-- Try it --
Leaving out all pictures, retype the records exactly.

Screenshot grounding data:
*** Begin section ***

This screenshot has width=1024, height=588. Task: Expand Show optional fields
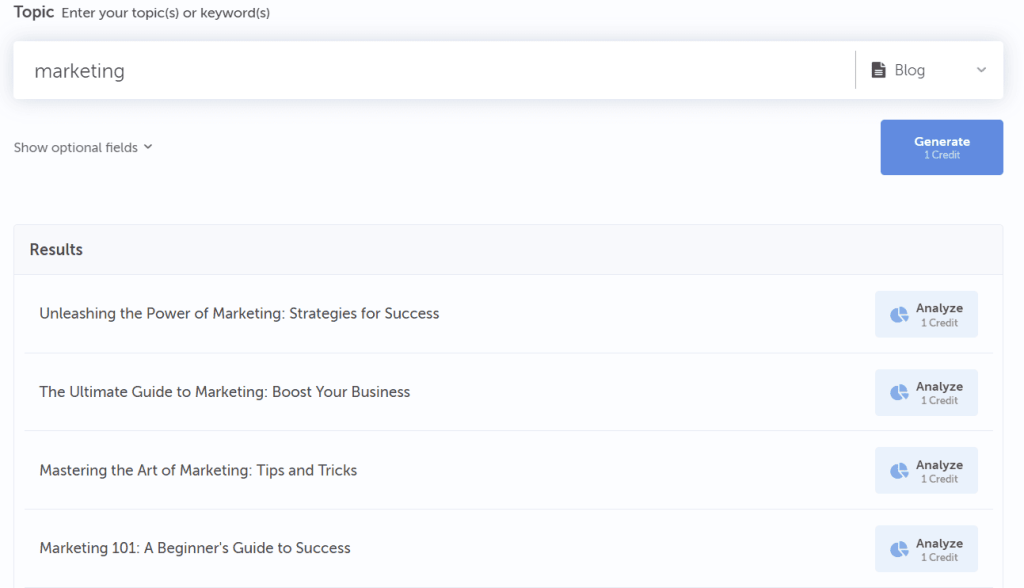click(x=76, y=147)
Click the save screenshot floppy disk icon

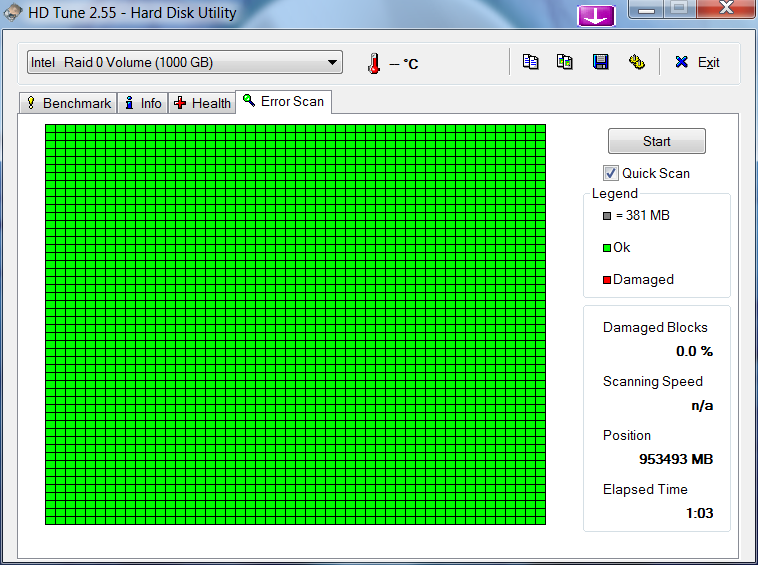coord(600,62)
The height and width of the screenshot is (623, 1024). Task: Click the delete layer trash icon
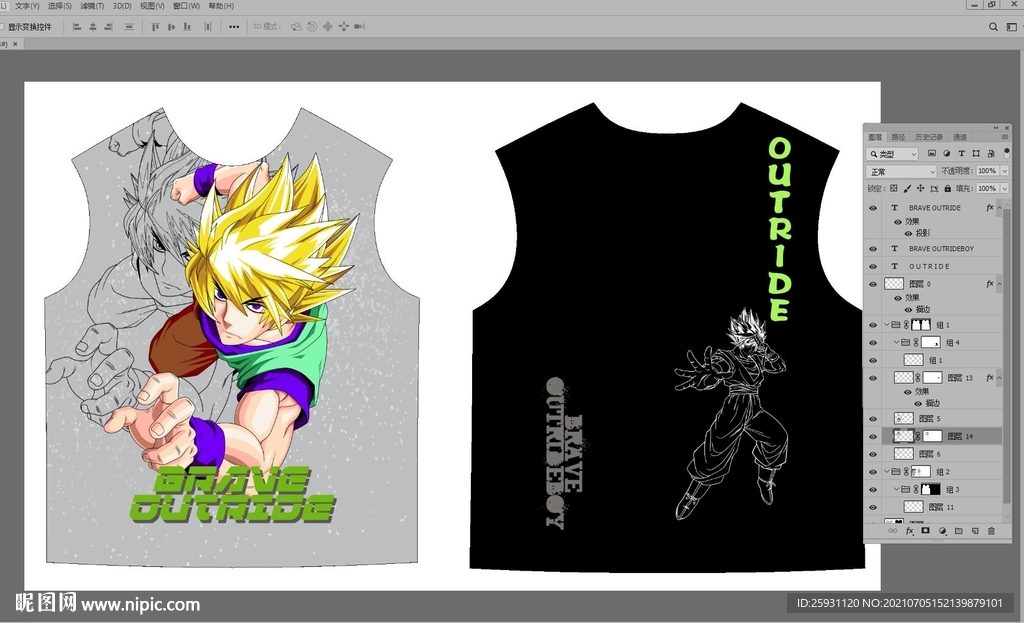991,531
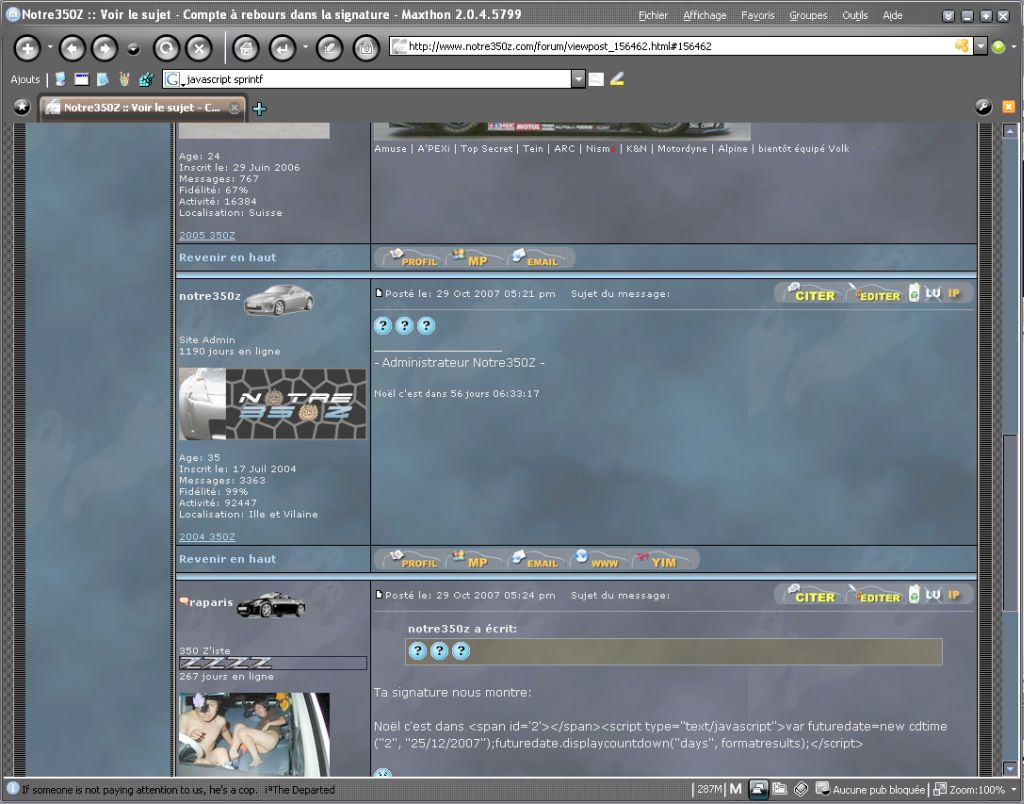Toggle the favorites star sidebar button
Viewport: 1024px width, 804px height.
pos(22,107)
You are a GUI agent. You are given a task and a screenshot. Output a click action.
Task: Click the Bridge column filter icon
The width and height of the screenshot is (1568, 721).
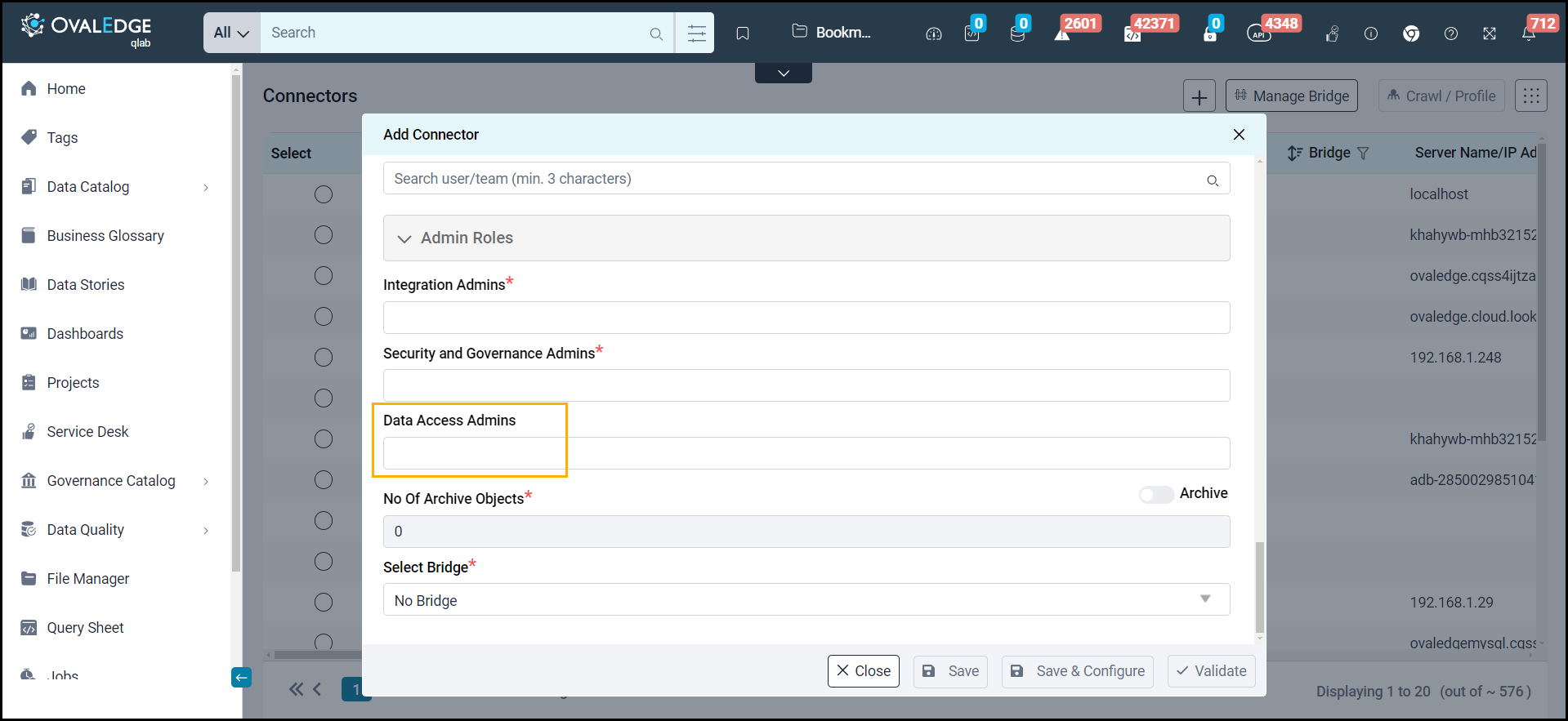(1363, 154)
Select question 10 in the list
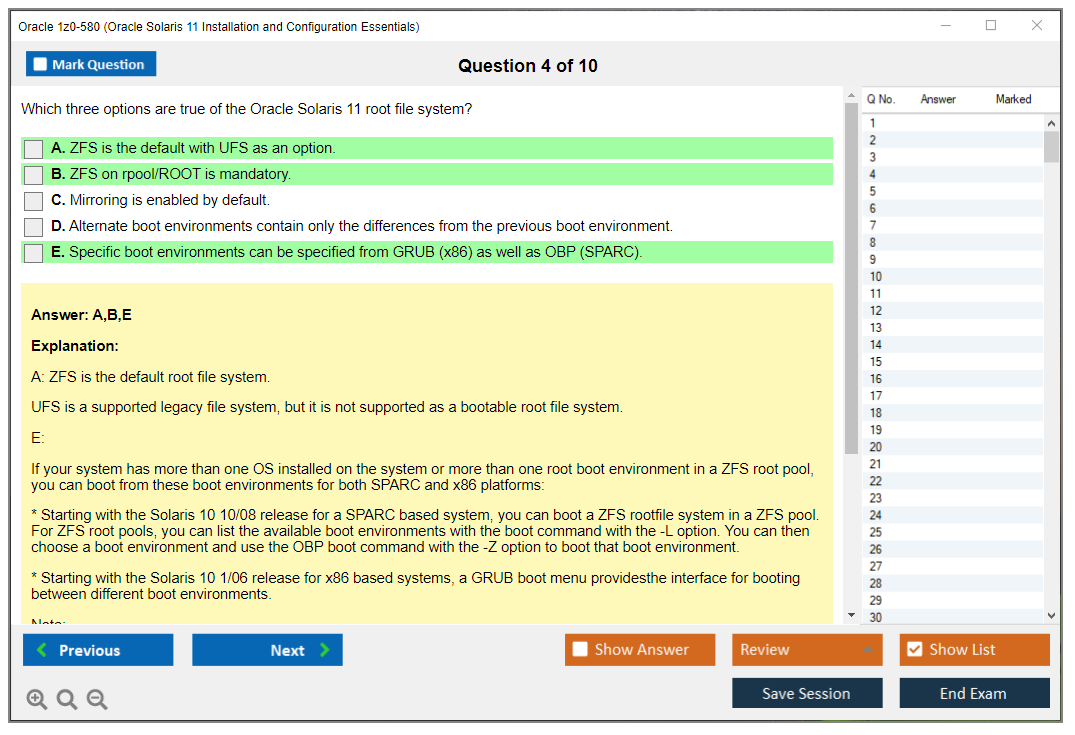Screen dimensions: 1075x735 (x=876, y=277)
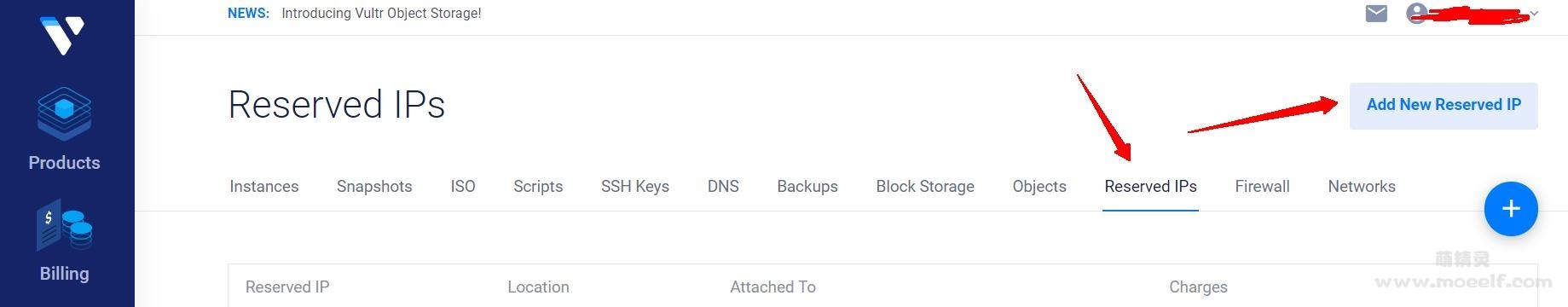
Task: Click the Vultr logo icon
Action: 62,35
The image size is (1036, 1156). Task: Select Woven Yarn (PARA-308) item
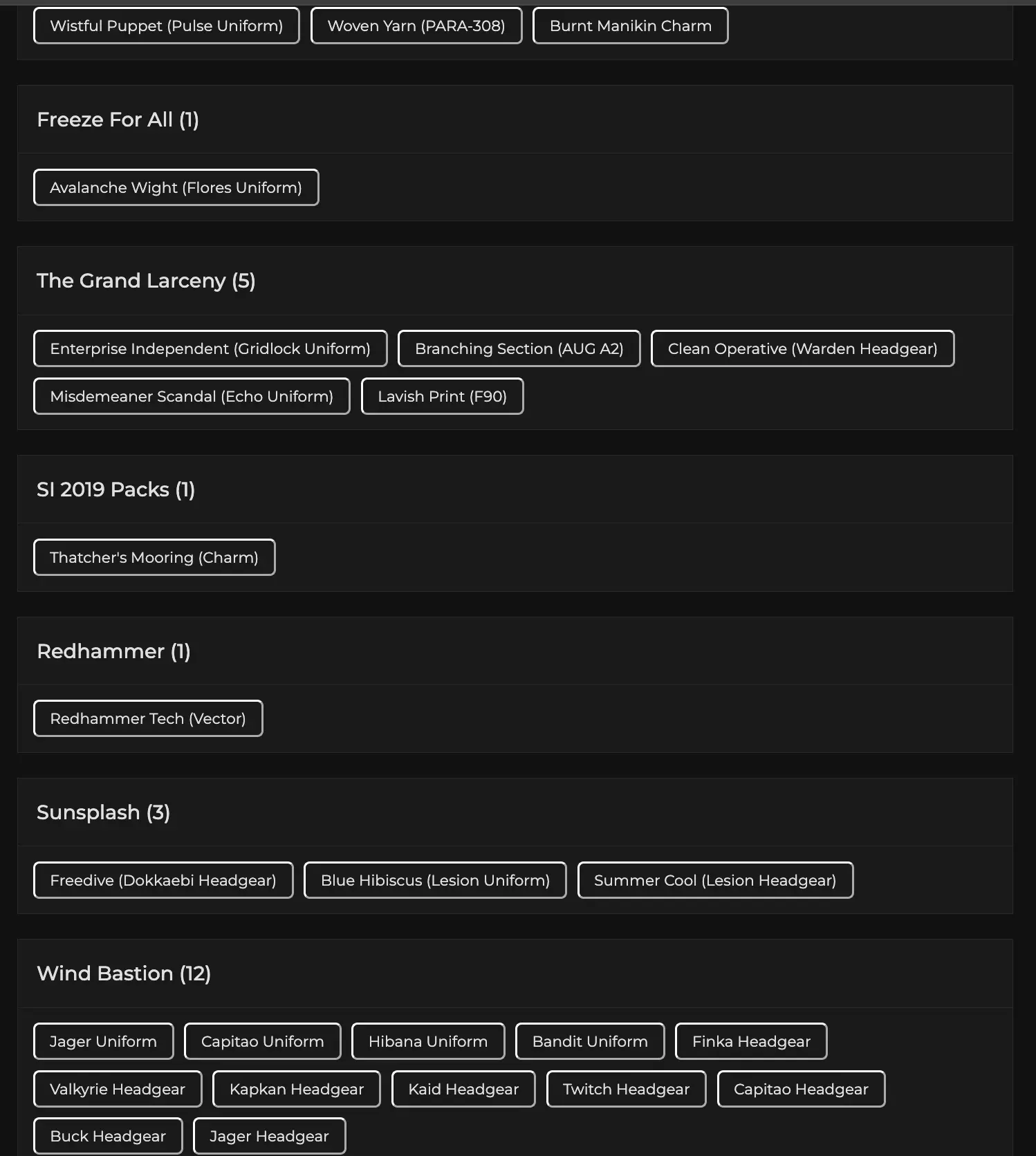[x=416, y=26]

*** End section ***

-- Response box --
This screenshot has width=1024, height=588. Task: Expand Show optional fields
click(x=76, y=147)
Click the save screenshot floppy disk icon

coord(600,62)
The height and width of the screenshot is (623, 1024). Task: Click the delete layer trash icon
991,531
Toggle the favorites star sidebar button
Viewport: 1024px width, 804px height.
pos(22,107)
You are a GUI agent. You are given a task and a screenshot. Output a click action.
Task: Click the Bridge column filter icon
The width and height of the screenshot is (1568, 721).
(1363, 154)
Select question 10 in the list
Screen dimensions: 1075x735 (x=876, y=277)
Task: Click the Vultr logo icon
Action: 62,35
The image size is (1036, 1156). Task: Select Woven Yarn (PARA-308) item
[x=416, y=26]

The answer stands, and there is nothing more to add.